Peculiar, Joe Chip thought. Were they sure the exploding humanoid bomb would get us all? Something in the way they planned it must have gone wrong, first in the blast itself, then in their leaving the power on - and now this empty corridor.

"I think," Don Denny said, as Al Hammond and Joe carried Runciter from the elevator and onto the moving side-walk, "the fact that the bomb floated to the ceiling fouled them up. It seemed to be a fragmentation type, and most of the flak hit the walls above our heads. I think it never occurred to them that any of us might survive; that would be why they left the power on."

"Well, thank god it floated up then," Wendy Wright said. "Good lord, it's chilly. The bomb must have put this place's heating system out of action." She trembled visibly.

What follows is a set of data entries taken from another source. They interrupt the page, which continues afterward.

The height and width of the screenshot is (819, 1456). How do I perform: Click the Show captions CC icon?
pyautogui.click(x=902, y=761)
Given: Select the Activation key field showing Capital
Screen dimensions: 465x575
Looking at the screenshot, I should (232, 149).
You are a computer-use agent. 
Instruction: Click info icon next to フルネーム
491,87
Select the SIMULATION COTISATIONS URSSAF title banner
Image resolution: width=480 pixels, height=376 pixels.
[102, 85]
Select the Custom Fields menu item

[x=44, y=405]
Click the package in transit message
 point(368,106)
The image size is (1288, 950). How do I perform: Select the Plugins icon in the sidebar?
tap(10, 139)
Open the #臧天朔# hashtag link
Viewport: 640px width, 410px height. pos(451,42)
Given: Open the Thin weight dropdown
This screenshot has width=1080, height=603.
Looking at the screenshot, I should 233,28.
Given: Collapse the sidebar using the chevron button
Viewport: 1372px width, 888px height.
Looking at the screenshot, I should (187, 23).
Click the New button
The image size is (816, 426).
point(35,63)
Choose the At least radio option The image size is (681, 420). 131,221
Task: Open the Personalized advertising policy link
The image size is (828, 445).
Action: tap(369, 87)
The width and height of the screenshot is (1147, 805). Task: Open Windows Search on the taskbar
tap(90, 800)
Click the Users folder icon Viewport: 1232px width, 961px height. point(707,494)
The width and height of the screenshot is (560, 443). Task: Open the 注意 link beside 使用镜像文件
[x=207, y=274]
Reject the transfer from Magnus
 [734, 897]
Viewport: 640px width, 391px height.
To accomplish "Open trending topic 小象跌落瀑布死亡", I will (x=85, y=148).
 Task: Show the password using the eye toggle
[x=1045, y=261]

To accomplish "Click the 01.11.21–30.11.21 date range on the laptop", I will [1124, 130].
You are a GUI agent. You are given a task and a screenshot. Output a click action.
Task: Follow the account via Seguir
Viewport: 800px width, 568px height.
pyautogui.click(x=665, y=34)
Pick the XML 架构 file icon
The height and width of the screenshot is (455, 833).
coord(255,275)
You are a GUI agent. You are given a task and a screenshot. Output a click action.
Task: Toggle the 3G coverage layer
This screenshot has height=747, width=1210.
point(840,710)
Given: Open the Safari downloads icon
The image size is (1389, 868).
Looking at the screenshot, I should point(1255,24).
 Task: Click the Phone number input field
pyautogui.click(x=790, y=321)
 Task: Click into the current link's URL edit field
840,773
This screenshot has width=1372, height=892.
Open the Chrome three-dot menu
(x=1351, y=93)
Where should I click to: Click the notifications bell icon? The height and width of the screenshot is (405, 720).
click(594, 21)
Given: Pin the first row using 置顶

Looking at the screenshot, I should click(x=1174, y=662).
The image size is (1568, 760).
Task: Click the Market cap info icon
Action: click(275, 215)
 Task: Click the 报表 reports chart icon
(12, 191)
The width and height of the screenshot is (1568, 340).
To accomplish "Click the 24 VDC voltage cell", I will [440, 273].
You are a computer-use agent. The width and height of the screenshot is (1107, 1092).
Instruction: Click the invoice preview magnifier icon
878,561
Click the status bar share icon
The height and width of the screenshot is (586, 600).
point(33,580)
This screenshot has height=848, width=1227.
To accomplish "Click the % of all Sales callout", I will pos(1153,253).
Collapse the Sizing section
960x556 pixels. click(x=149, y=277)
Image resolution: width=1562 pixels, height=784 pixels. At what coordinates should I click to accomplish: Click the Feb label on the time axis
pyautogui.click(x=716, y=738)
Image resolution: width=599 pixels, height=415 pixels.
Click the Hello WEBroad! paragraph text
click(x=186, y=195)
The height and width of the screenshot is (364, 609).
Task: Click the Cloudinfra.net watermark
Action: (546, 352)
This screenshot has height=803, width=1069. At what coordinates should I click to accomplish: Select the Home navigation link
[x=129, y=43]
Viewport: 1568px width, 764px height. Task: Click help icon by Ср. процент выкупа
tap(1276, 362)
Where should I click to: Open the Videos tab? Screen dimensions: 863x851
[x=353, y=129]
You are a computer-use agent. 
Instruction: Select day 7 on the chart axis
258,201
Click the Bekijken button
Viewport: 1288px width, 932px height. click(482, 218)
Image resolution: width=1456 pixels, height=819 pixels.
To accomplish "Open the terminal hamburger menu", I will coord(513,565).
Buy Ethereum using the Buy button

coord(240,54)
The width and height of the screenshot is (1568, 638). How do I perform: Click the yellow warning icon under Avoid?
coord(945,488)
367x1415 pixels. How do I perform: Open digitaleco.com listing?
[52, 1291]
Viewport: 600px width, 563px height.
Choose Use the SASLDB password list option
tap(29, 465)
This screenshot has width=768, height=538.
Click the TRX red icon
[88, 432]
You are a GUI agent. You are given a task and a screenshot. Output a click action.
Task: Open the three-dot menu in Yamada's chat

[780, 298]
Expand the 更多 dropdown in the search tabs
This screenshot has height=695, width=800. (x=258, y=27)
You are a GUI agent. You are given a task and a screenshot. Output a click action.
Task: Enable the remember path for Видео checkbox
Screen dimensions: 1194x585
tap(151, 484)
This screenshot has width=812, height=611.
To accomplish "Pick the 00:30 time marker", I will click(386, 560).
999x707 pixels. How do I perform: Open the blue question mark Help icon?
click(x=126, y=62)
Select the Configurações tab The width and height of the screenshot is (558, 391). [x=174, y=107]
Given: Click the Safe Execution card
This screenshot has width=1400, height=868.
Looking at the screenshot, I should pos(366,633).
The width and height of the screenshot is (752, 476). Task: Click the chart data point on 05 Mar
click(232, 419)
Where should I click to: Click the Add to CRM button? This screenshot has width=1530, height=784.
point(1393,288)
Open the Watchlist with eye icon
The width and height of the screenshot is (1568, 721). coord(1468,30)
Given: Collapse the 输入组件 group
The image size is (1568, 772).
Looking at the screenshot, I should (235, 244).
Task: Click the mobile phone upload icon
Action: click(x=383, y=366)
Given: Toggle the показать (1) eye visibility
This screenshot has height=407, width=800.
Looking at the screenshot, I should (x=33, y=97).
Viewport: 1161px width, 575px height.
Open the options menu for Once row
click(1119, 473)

The moving sidewalk carried them forward with shattering slowness; it seemed to Joe that five or more minutes passed before the sidewalk evicted them at the two-stage air-membrane doors. The crawl forward, in some ways, seemed to him the worst part of everything which had happened, as if Hollis had arranged this purposely.

"Wait!" a voice called from behind them; footsteps sounded, and Tito Apostos turned, his gun raised, then lowered.

"The rest of them," Don Denny said to Joe, who could not turn around; he and Al Hammond had begun maneuvering Runciter's body through the intricate system of the air-membrane doors. "They're all there; it's okay." With his gun he waved them toward him. "Come on!"

The connecting plastic tunnel still linked their ship with the concourse; Joe heard the characteristic dull clunk under his feet and wondered, Are they letting us go? Or, he thought, Are they waiting for us in the ship? It's as if, he thought, some malicious force is playing with us, letting us scamper and twitter like debrained mice. We amuse it. Our efforts entertain it. And when we get just so far its fist will close around us and drop our squeezed remains, like Runciter's, onto the slow-moving floor.

"Denny," he said. "You go into the ship first. See if they're waiting for us."